PROVIDED PASSAGE:
= = = = =

Abstract

The role of future forests in global biogeochemical cycles will depend on how different tree species respond to climate. Interpreting the response of forest growth to climate change requires an understanding of the temporal and spatial patterns of seasonal climatic influences on the growth of common tree species. We constructed a new network of 310 tree-ring width chronologies from three common tree species (Quercus robur, Pinus sylvestris and Fagus sylvatica) collected for different ecological, management and climate purposes in the south Baltic Sea region at the border of three bioclimatic zones (temperate continental, oceanic, southern boreal). The major climate factors (temperature, precipitation, drought) affecting tree growth at monthly and seasonal scales were identified. Our analysis documents that 20th century Scots pine and deciduous species growth is generally controlled by different climate parameters, and that summer moisture availability is increasingly important for the growth of deciduous species examined. We report changes in the influence of winter climate variables over the last decades, where a decreasing influence of late winter temperature on deciduous tree growth and an increasing influence of winter temperature on Scots pine growth was found. By comparing climate-growth responses for the 1943-1972 and 1973-2002 periods and characterizing site-level growth response stability, a descriptive application of spatial segregation analysis distinguished sites with stable responses to dominant climate parameters (northeast of the study region), and sites that collectively showed unstable responses to winter climate (southeast of the study region). The findings presented here highlight the temporally unstable and nonuniform responses of tree growth to climate variability, and that there are geographical coherent regions where these changes are similar. Considering continued climate change in the future, our results provide important regional perspectives on recent broad-scale climate-growth relationships for trees across the temperate to boreal forest transition around the south Baltic Sea.

= = = = =

MATERIAL:
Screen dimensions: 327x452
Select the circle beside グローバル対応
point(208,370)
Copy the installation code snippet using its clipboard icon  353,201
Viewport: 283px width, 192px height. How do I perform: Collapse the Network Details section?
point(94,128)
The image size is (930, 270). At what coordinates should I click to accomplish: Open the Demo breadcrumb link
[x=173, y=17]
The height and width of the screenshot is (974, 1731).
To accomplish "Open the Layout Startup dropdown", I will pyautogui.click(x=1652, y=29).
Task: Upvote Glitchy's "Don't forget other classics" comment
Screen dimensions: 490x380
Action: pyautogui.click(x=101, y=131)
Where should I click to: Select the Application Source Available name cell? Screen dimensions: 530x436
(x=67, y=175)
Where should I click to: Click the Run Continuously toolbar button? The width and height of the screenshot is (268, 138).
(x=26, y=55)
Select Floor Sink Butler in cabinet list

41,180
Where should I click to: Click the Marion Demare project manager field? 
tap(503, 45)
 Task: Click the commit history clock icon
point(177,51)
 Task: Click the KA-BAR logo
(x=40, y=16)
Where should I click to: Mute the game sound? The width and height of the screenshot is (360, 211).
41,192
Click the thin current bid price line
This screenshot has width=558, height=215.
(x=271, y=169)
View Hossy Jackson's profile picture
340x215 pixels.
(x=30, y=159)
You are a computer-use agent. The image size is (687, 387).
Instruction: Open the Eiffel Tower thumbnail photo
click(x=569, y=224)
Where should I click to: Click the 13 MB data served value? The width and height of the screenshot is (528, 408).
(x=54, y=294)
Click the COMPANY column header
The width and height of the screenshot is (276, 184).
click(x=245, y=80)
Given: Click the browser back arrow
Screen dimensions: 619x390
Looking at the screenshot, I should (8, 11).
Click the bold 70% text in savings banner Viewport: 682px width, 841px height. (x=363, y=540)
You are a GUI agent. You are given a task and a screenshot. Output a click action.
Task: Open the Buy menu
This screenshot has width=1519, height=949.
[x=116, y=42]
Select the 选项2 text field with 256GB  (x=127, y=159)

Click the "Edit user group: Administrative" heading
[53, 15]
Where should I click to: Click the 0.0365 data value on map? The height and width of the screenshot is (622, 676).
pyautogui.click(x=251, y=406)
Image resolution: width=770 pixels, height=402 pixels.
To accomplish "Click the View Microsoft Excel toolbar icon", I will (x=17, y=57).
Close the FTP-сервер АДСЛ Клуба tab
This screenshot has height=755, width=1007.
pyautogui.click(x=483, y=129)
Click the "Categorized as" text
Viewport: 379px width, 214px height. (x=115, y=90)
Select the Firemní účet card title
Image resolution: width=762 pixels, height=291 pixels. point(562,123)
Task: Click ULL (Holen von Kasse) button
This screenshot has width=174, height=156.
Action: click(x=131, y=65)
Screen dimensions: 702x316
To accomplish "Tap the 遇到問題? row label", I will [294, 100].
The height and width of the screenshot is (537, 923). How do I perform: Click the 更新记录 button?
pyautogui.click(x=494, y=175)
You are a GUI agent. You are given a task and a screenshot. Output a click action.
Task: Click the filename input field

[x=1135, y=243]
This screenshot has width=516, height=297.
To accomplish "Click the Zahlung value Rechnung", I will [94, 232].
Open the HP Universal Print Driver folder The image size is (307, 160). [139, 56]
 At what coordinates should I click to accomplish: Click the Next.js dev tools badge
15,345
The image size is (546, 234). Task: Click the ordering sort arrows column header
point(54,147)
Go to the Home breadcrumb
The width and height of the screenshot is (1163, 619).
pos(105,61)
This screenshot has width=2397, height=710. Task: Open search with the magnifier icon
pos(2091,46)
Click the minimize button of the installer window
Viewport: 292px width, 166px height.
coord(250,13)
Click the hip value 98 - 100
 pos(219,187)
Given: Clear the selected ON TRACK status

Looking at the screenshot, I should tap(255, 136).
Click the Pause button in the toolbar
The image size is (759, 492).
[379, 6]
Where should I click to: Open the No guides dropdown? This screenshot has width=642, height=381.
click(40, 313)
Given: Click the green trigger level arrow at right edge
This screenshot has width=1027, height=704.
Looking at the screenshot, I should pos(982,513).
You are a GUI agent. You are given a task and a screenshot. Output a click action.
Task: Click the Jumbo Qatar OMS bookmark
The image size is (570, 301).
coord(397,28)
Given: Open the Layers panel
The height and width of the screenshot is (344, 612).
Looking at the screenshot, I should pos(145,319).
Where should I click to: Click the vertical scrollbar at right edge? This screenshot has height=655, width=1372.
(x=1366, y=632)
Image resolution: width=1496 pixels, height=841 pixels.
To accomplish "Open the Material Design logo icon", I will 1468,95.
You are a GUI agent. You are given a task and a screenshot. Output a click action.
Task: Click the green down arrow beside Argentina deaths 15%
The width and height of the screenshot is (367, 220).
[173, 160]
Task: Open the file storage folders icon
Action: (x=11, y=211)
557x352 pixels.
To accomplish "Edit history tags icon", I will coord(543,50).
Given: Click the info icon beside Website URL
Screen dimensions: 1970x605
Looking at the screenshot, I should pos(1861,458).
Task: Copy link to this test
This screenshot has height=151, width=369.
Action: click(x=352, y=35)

= = = = =

Extract the full abstract on tree growth and climate in the south Baltic Sea region, word for word. Rely only on the abstract and ignore the lines.

Abstract

The role of future forests in global biogeochemical cycles will depend on how different tree species respond to climate. Interpreting the response of forest growth to climate change requires an understanding of the temporal and spatial patterns of seasonal climatic influences on the growth of common tree species. We constructed a new network of 310 tree-ring width chronologies from three common tree species (Quercus robur, Pinus sylvestris and Fagus sylvatica) collected for different ecological, management and climate purposes in the south Baltic Sea region at the border of three bioclimatic zones (temperate continental, oceanic, southern boreal). The major climate factors (temperature, precipitation, drought) affecting tree growth at monthly and seasonal scales were identified. Our analysis documents that 20th century Scots pine and deciduous species growth is generally controlled by different climate parameters, and that summer moisture availability is increasingly important for the growth of deciduous species examined. We report changes in the influence of winter climate variables over the last decades, where a decreasing influence of late winter temperature on deciduous tree growth and an increasing influence of winter temperature on Scots pine growth was found. By comparing climate-growth responses for the 1943-1972 and 1973-2002 periods and characterizing site-level growth response stability, a descriptive application of spatial segregation analysis distinguished sites with stable responses to dominant climate parameters (northeast of the study region), and sites that collectively showed unstable responses to winter climate (southeast of the study region). The findings presented here highlight the temporally unstable and nonuniform responses of tree growth to climate variability, and that there are geographical coherent regions where these changes are similar. Considering continued climate change in the future, our results provide important regional perspectives on recent broad-scale climate-growth relationships for trees across the temperate to boreal forest transition around the south Baltic Sea.